By
the 1820's in the United States, when steamboats were common on western
waters, these boats were mostly powered by engines built in the West
(Pittsburgh, Cincinnati or Louisville), and of a distinctive western design
specially suited to western needs. The first steam engines in practical use
in England and the United States were of low-pressure design. This was the
type first developed by James Watt, then manufactured by the firm of
Boulton and Watt, and long the standard industrial engine. Steam was
accumulated in a large, double-acting vertical cylinder, but the steam
reached only a few pounds of pressure per square inch. It was low-pressure
engines of this type that were first introduced into the United States by
Robert Fulton.
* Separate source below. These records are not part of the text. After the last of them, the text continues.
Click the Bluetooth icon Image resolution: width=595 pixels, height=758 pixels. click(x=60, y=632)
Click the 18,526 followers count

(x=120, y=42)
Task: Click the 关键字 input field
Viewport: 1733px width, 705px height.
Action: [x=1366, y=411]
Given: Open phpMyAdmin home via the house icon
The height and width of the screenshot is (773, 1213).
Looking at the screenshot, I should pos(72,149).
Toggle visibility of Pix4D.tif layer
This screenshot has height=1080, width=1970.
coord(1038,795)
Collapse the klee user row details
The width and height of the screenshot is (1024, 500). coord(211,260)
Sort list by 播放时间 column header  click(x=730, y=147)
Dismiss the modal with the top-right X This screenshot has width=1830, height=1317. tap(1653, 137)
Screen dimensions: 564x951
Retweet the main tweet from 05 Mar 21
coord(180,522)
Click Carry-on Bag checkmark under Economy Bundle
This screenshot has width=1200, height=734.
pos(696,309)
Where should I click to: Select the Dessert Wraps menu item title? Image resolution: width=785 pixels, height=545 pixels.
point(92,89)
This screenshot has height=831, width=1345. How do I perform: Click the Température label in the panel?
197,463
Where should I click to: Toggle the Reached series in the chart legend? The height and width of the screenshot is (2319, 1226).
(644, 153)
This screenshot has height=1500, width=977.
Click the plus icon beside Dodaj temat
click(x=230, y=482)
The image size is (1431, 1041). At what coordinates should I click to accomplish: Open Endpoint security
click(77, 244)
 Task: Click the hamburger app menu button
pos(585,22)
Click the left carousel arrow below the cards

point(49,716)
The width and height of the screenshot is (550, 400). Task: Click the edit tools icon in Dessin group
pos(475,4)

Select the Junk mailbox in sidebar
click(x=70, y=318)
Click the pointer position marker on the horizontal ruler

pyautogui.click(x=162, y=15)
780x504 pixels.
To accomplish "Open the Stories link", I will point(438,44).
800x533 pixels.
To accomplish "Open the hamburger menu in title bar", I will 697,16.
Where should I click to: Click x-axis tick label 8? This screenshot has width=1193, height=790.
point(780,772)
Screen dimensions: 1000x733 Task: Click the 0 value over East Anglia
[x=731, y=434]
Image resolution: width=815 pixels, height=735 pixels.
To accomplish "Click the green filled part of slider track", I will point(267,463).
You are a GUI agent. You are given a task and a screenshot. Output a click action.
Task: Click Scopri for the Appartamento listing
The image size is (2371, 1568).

He imported such a Boulton and Watt engine from England to
run the Clemont. But this type of engine was expensive and complicated,
requiring many precision-fitted moving parts.
The
engine that became standard on western steamboats was of a different and
novel design. It was the work primarily of an unsung hero of American
industrial progress Oliver Evans (1755- 1819). The self-educated son of a
Delaware farmer, Evans early became obsessed by the possibilities of
mechanized production and steam power. As early as 1802 he was using a stationary
steam engine of high-pressure design in his mill. Engines of this type were
not unknown, but before Evans they were generally considered impractical
and dangerous.
Within
a decade the high-pressure engine, the new type had become standard on
western waters. Critics ignorant of western conditions often attacked it as
wasteful and dangerous. But people who really knew the Ohio, the Missouri
and the Mississippi insisted with good reasons, that it was the only engine
for them. In shallow western rivers the weight of vessel and engine was important,
a heavy engine added to the problem of navigation. The high-pressure engine
was far lighter in proportion to horsepower, and with less than half as many
moving parts was much easier and cheaper to repair. The main advantages of
low-pressure engines were safe operation and economy of fuel consumption,
neither of which meant much in the West.